As for streaming, you can do it all in an (at least memory-) efficient way. On the upload side, file parameters in forms are abstracted as IO objects that you can read from; on the download side, look in to the form of render :text => that takes a Proc argument:
render :content_type => 'application/octet-stream', :text => Proc.new {
|response, output|
# do something that reads data and writes it to output
}
If your stuff is in files on disk, though, the aforementioned solutions will certainly work better.
+1 for attachment_fu
I use attachment_fu in one of my apps and MUST store files in the DB (for annoying reasons which are outside the scope of this convo).
The (one?) tricky thing dealing w/BLOB's I've found is that you need a separate code path to send the data to the user -- you can't simply in-line a path on the filesystem like you would if it was a plain-Jane file.
e.g. if you're storing avatar information, you can't simply do:
<%= image_tag #youruser.avatar.path %>
you have to write some wrapper logic and use send_data, e.g. (below is JUST an example w/attachment_fu, in practice you'd need to DRY this up)
send_data(#youruser.avatar.current_data, :type => #youruser.avatar.content_type, :filename => #youruser.avatar.filename, :disposition => 'inline' )
Unfortunately, as far as I know attachment_fu (I don't have the latest version) does not do clever wrapping for you -- you've gotta write it yourself.
P.S.
Seeing your question edit - Attachment_fu handles all that annoying stuff that you mention -- about needing to know file paths and all that crap -- EXCEPT the one little issue when storing in the DB. Give it a try; it's the standard for rails apps. IF you insist on re-inventing the wheel, the source code for attachment_fu should document most of the gotchas, too!

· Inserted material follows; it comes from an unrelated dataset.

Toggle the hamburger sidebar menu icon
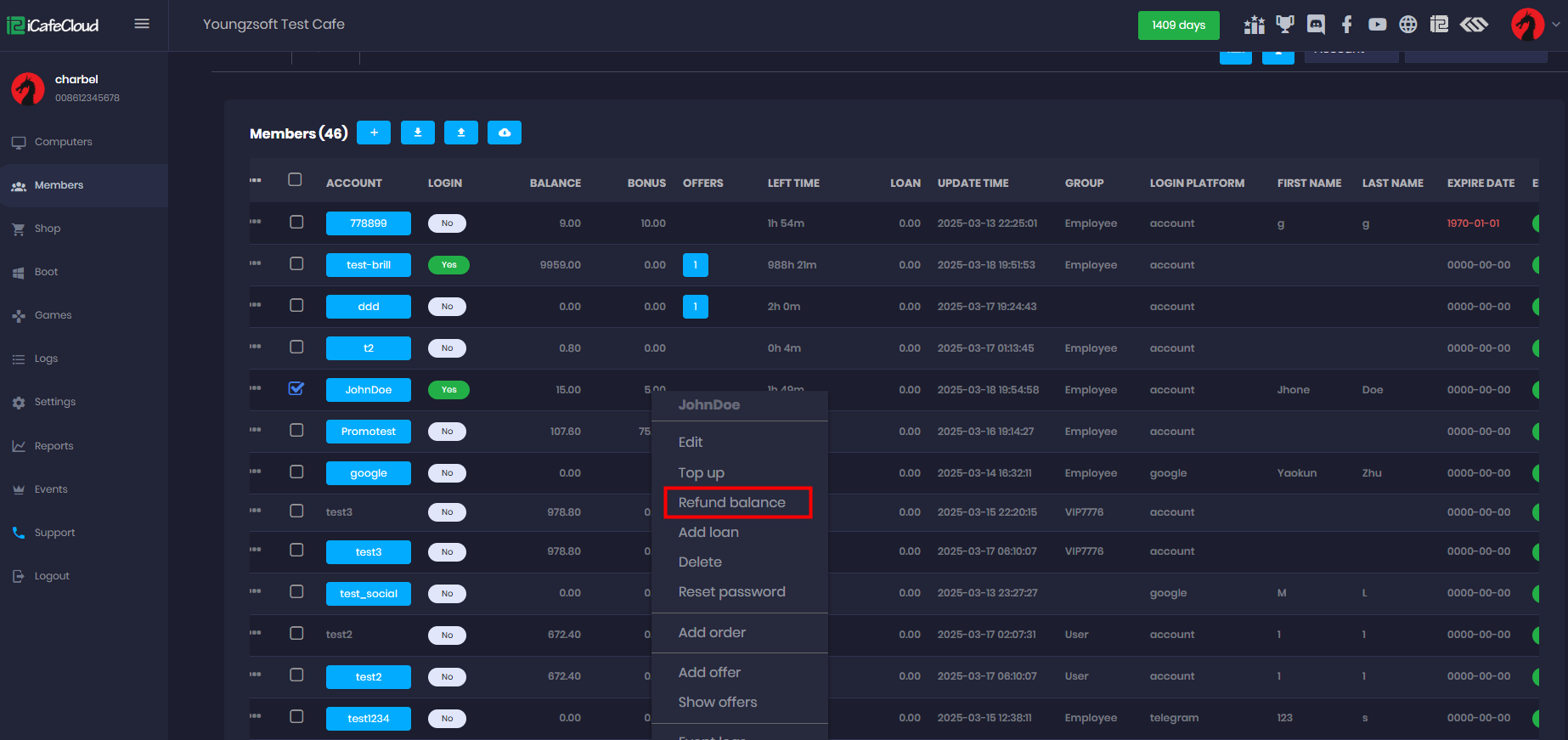 (142, 24)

You can use the :binary type in your ActiveRecord migration and also constrain the maximum size:
class BlobTest < ActiveRecord::Migration
def self.up
create_table :files do |t|
t.column :file_data, :binary, :limit => 1.megabyte
end
end
end
ActiveRecord exposes the BLOB (or CLOB) contents as a Ruby String.

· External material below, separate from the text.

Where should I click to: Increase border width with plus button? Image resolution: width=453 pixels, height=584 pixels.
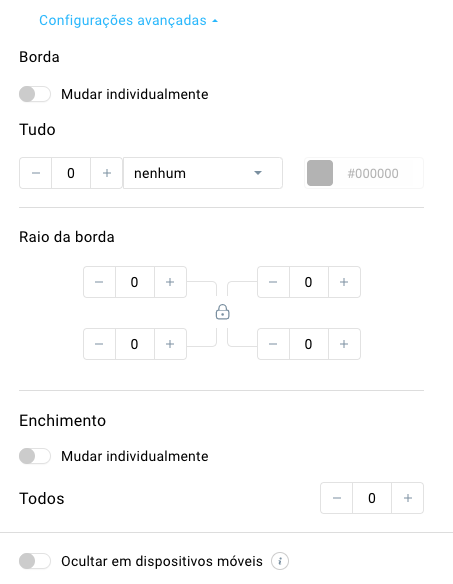[107, 173]
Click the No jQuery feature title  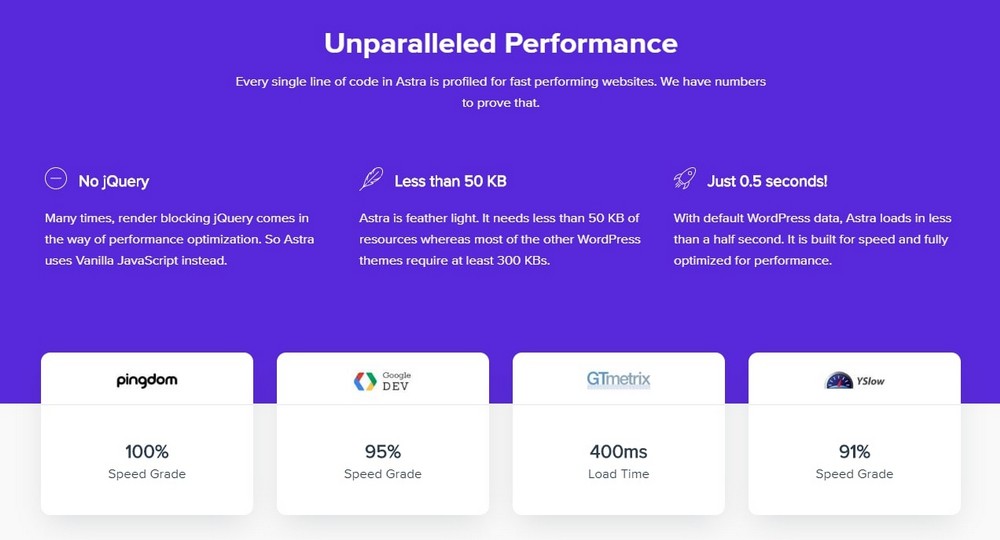pos(114,181)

I think your best bet is the attachment_fu plug-in:
http://github.com/technoweenie/attachment_fu/tree/master
UPDATE: Found some more info here http://groups.google.com/group/rubyonrails-talk/browse_thread/thread/a81beffb93708bb3
Look into the plugin, x_send_file too.
"The XSendFile plugin provides a simple interface for sending files via the X-Sendfile HTTP header. This enables your web server to serve the file directly from disk, instead of streaming it through your Rails process. This is faster and saves a lot of memory if you‘re using Mongrel. Not every web server supports this header. YMMV."
I'm not sure if it's usable with Blobs, it may just be for files on the file system. But you probably need something that doesn't tie up the web server streaming large chunks of data.